— Passage to read —
╭──
LE STUDIUM / Marie Skłodowska-Curie Research Fellowship
In residence at
Pr Isabelle Gillaizeau
Exploring the effects of Trifluoromethyl group in the design of Organocatalysts, Enzyme Inhibitors and in the conformational control of saturated Nitrogen-Containing Heterocycles
The trifluoromethyl group plays an important role in the design of novel pharmacologically active agents since its introduction into organic compounds often leads to improved potency, stability and activity in vivo. Within the framework of this proposal, our objective is to propose an interdisciplinary project including methodological studies, structure investigations, and organocatalytic transformations of a range of trifluoromethyl-containing ketimine derivatives with potent biological activity. In the planned research we will focus on the study of specific effects of trifluoromethyl group that could provide novel tools in molecular design of more efficient organocatalysts for asymmetric synthesis and pharmacologically promising nitrogen containing heterocyclic compounds. These effects include activation of NH-ketimine function for addition of nucleophiles giving rise to previously unknown “organoinhibition” phenomena and, in another aspect, stabilization of transition state-like structures in enzyme inhibitors. In addition, a rare intramolecular through-space interaction of fluorine atom of trifluoromethyl group with electrophilic sp2-hybridized carbon atom will be systematically studied. For this aim a new series of trifluoromethyl substituted nitrogen containing heterocycles possessing various electrophilic functional groups will be synthesized and characterized as model compounds by X-ray diffraction and NMR methods. The obtained results will provide better insight into a nature of this interaction which is of particular importance in rational drug design. The work will be conducted in collaboration with experienced scientists in the area of computational chemistry and methodological synthesis representing both IOCH NAS of Ukraine and ICOA, University of Orleans in France.
╰──
— Data —
╭──
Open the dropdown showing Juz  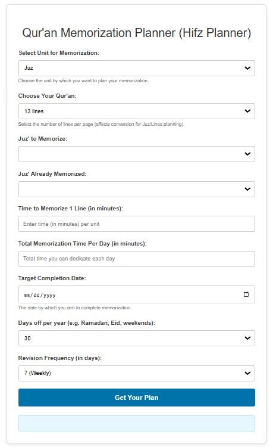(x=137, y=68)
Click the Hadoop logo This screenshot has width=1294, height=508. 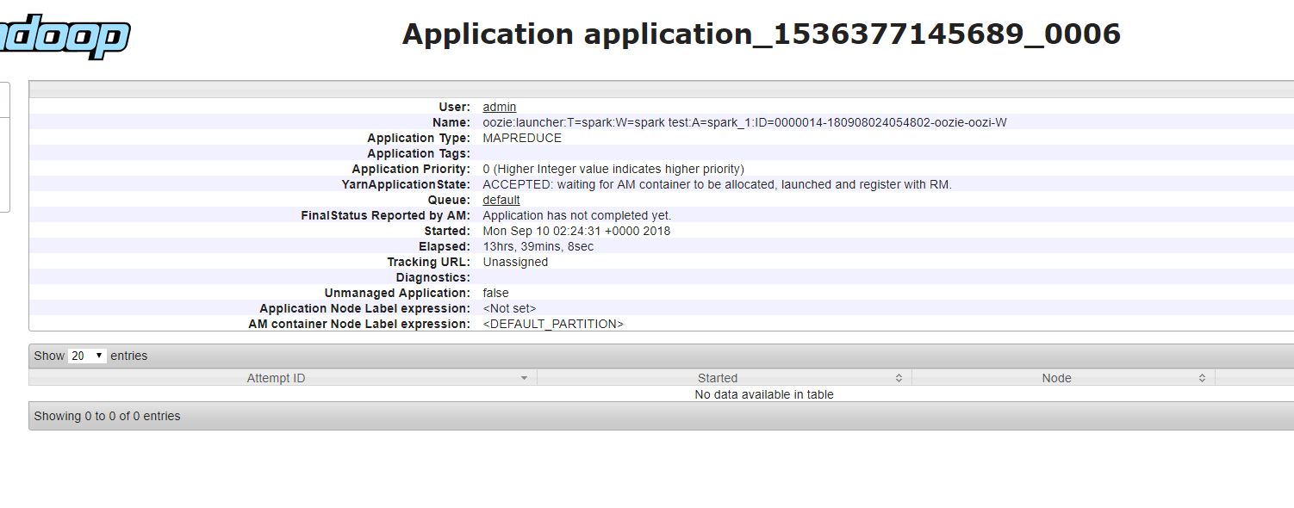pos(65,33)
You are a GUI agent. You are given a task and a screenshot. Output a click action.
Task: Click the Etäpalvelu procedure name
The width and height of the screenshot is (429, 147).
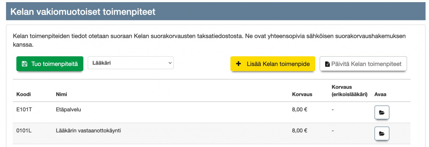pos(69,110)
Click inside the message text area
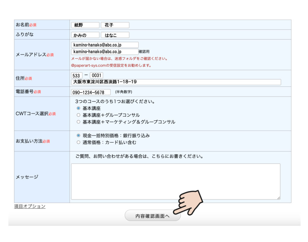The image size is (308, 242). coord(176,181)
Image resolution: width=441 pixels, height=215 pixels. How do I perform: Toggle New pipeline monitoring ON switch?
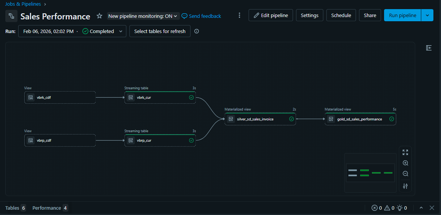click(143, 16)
╰──
╭──
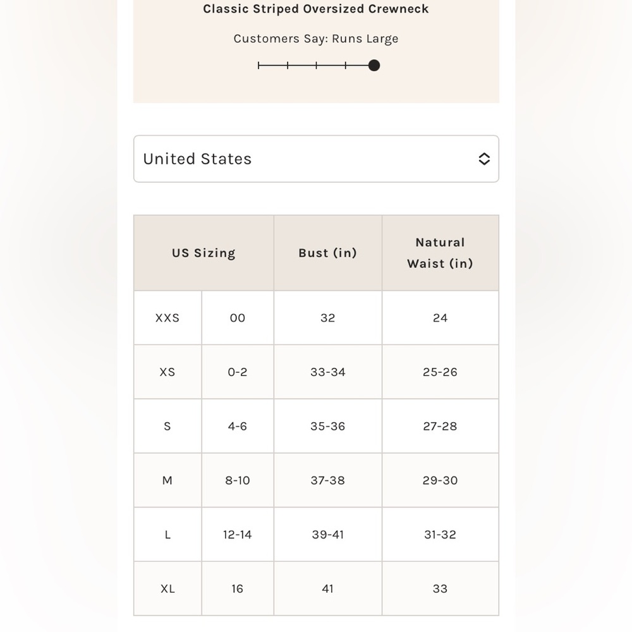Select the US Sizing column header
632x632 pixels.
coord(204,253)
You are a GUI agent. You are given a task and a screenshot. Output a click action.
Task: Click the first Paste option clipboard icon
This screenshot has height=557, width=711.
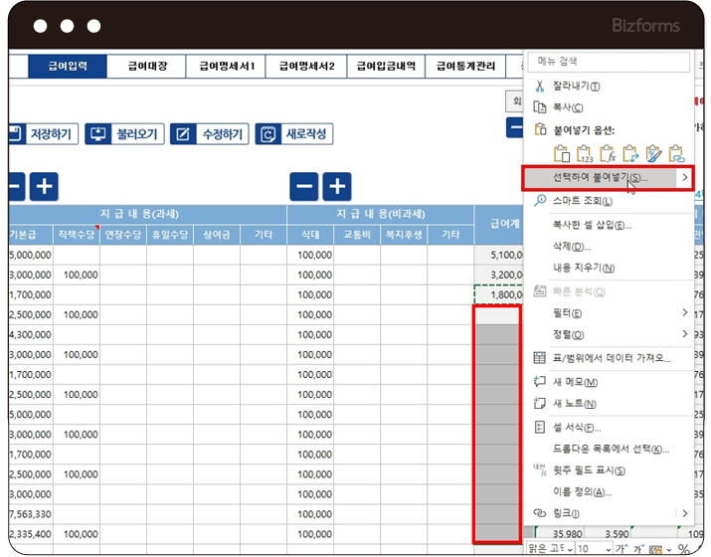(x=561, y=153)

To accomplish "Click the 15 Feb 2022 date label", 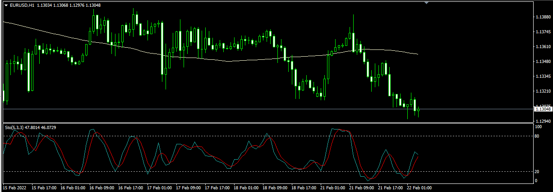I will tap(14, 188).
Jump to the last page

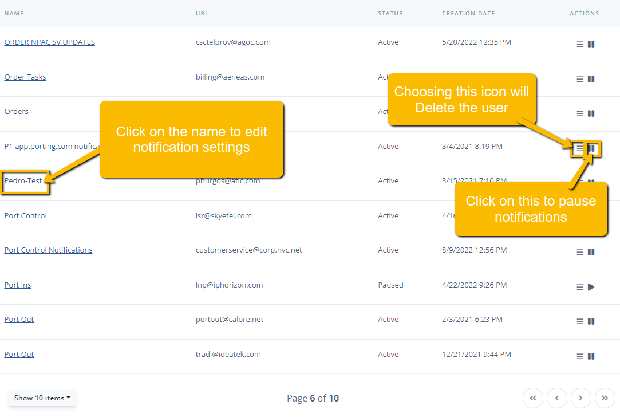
╰──
— The problem —
Using the project description on trifluoromethyl groups, decide whether each statement agrees with it, and answer yes or no with the deciding words quoted from the text.
1. The new trifluoromethyl-substituted heterocycles will be characterized by X-ray diffraction and NMR methods.
2. The fluorine interaction to be studied is a common intermolecular one.
3. The collaborating scientists represent IOCH NAS of Ukraine and ICOA, University of Orleans.

— Answer below —
1. Yes: "will be synthesized and characterized as model compounds by X-ray diffraction and NMR methods"
2. No: "a rare intramolecular through-space interaction of fluorine atom of trifluoromethyl group with electrophilic sp2-hybridized carbon atom"
3. Yes: "representing both IOCH NAS of Ukraine and ICOA, University of Orleans in France"